Es gilt auch bei diesem Thema - wie fast immer-: Weder das eine noch das andere Extrem ist gut. Natürlich dürfen Abgeordnete im Bundestag nicht so beschränkt werden, dass sie künftig nur noch ans Rednerpult treten können, wenn es den Fraktionen passt. Es müssen abweichende Meinungen zu Gehör kommen können, sonst verkommt das Parlament zur Schaukampf-Arena. Aber natürlich geht es auch nicht, dass jeder, der möchte, bei einer Debatte reden kann - denn dann legen wir den Parlamentarismus auch lahm. Wir haben dieses Problem in der Praxis allerdings gar nicht. Deshalb finde ich es gut, dass der Präsident über Ausnahmen entscheidet - das kann auch so bleiben, man muss nicht immer alles regeln.

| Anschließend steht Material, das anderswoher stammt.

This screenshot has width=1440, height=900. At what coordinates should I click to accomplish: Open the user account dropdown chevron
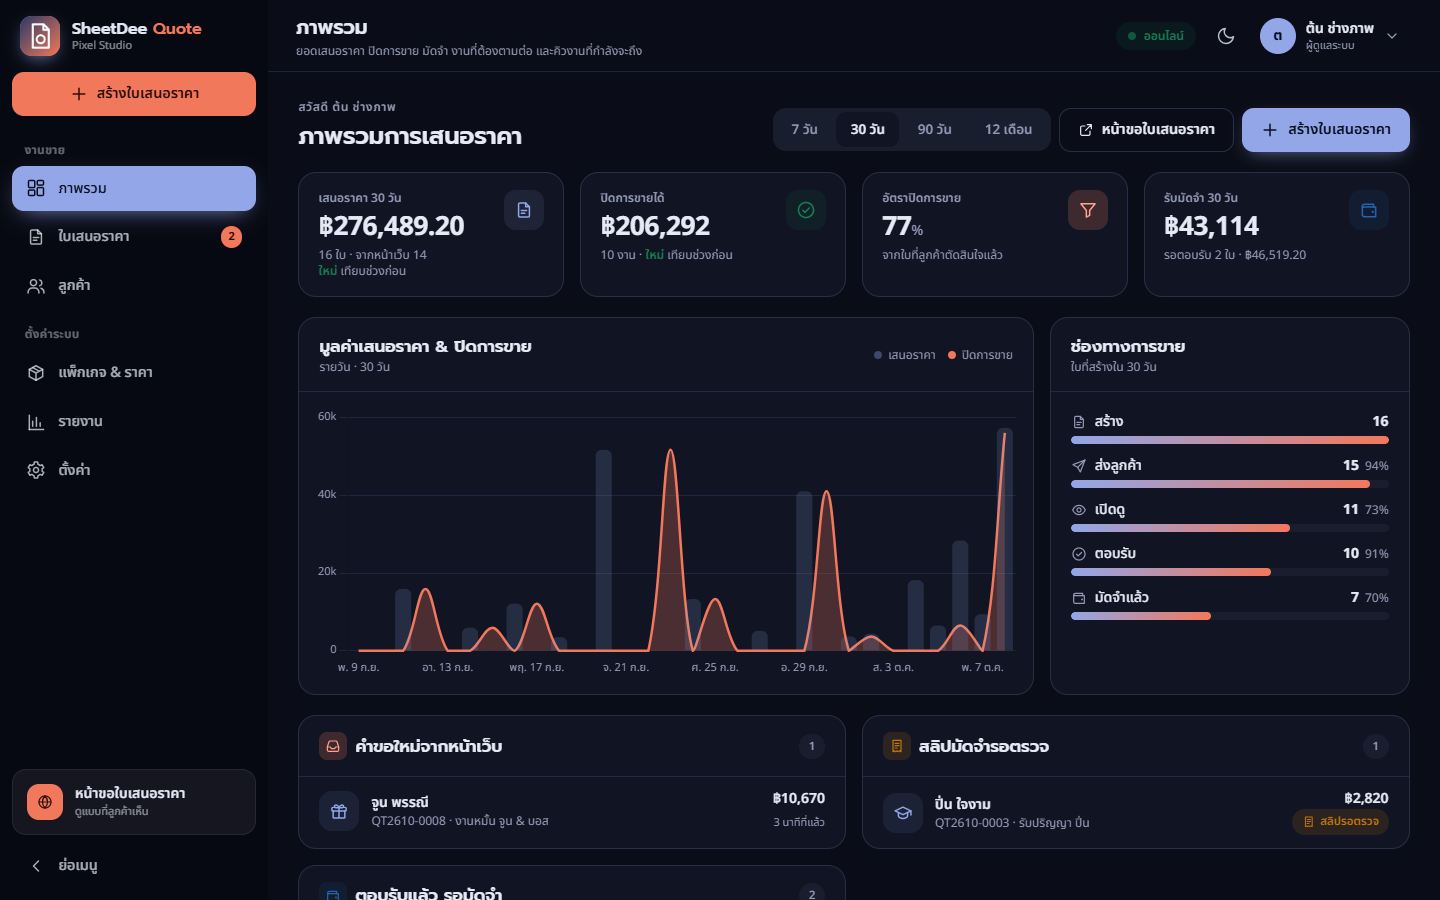pos(1392,36)
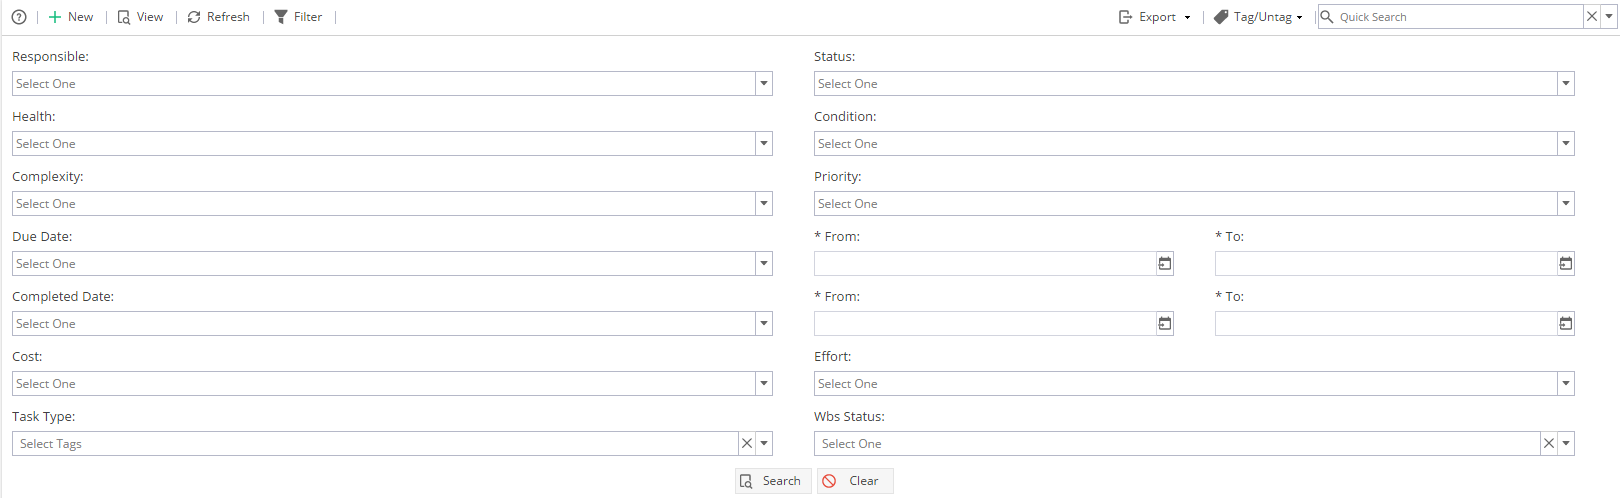Clear the Task Type tags with X
The height and width of the screenshot is (498, 1620).
pyautogui.click(x=747, y=444)

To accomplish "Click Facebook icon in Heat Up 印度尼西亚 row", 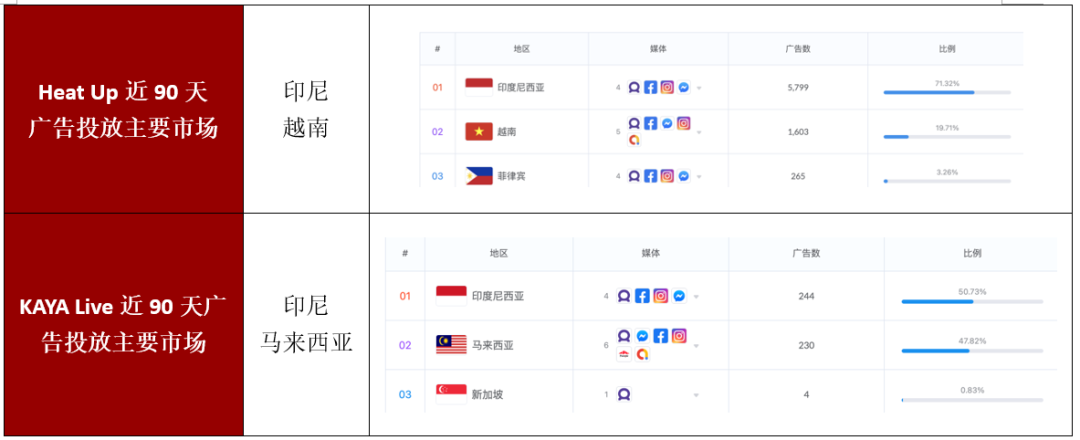I will [650, 87].
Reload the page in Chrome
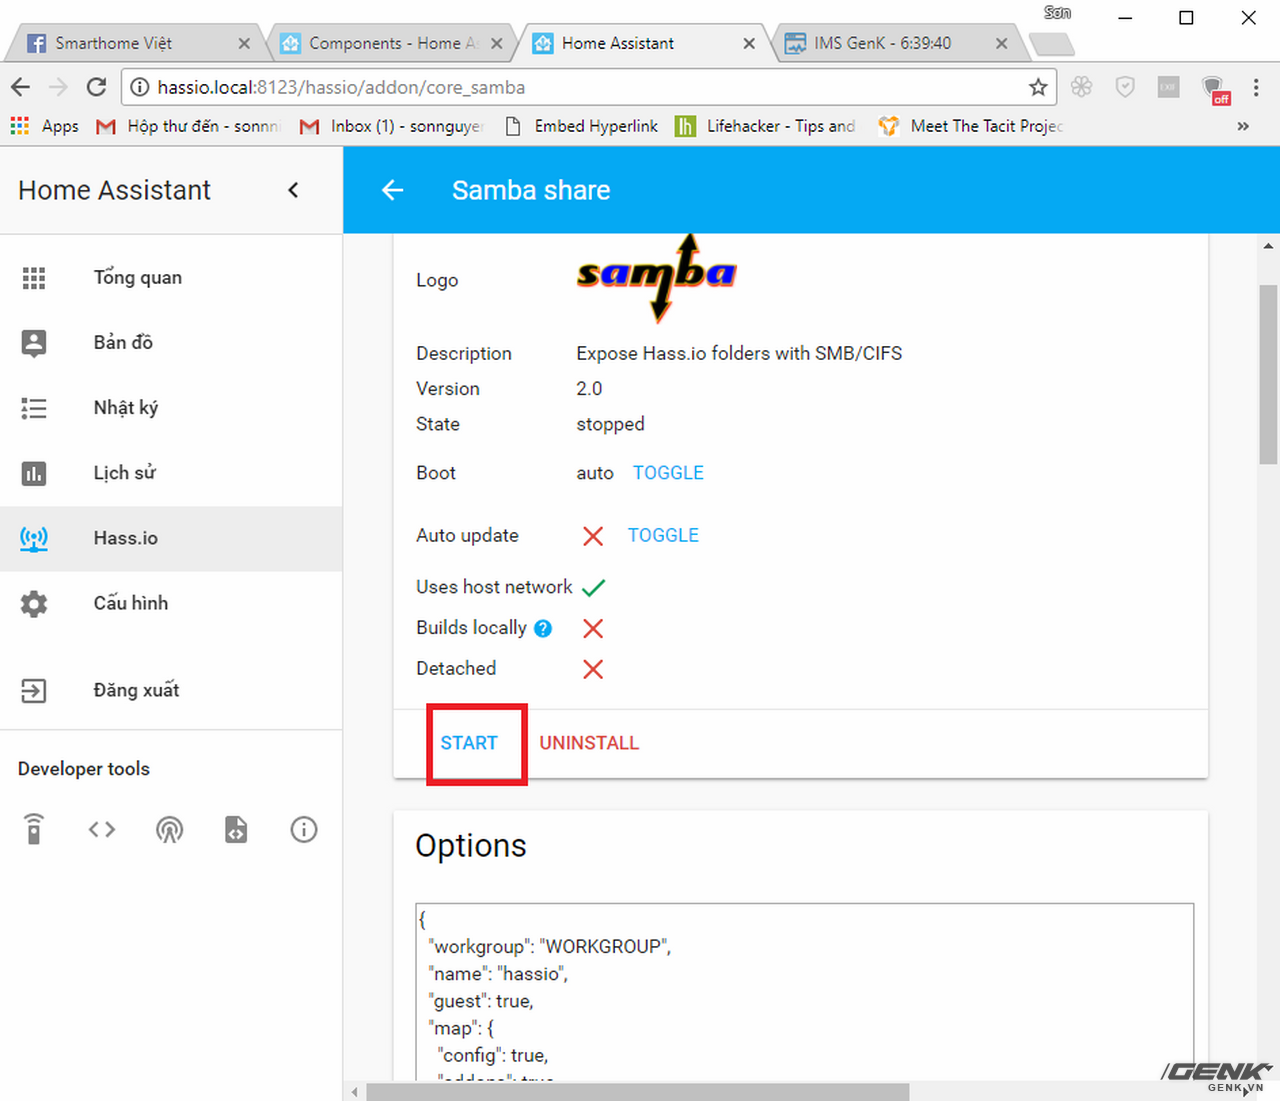The image size is (1280, 1101). (96, 87)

Ich habe übrigens ungewöhnlich viele Prostestschreiben zu diesem Thema bekommen - meine Kollegen sicherlich auch. Und ich muss gestehen, dass ich mich, wenn schon nicht über den Vorstoß an sich, dann doch über die ganzen Reaktionen freue. Sie zeigen, dass es ein Bewusstsein dafür gibt, wie wichtig unsere demokratischen Grundsätze sind. Und sind ein Zeichen dafür, dass wir Demokratie persönlich nehmen.

Außerdem sieht man mal wieder: Protest nützt doch etwas - die geplante Regelung zum Rederecht im Parlament ist schließlich erst einmal vom Tisch. Nach den lauten Protesten wird der ursprünglich für nächsten Donnerstag geplante Tagesordnungspunkt zu den Änderungen der Geschäftsordnung jetzt abgesetzt - und das ist richtig so. Die Koalition will einen neuen Vorschlag machen, der dann ausführlich und mit allen diskutiert werden wird. Und wir werden sicherstellen, dass auch zukünftig andere Meinungen im Parlament ausgesprochen und gehört werden.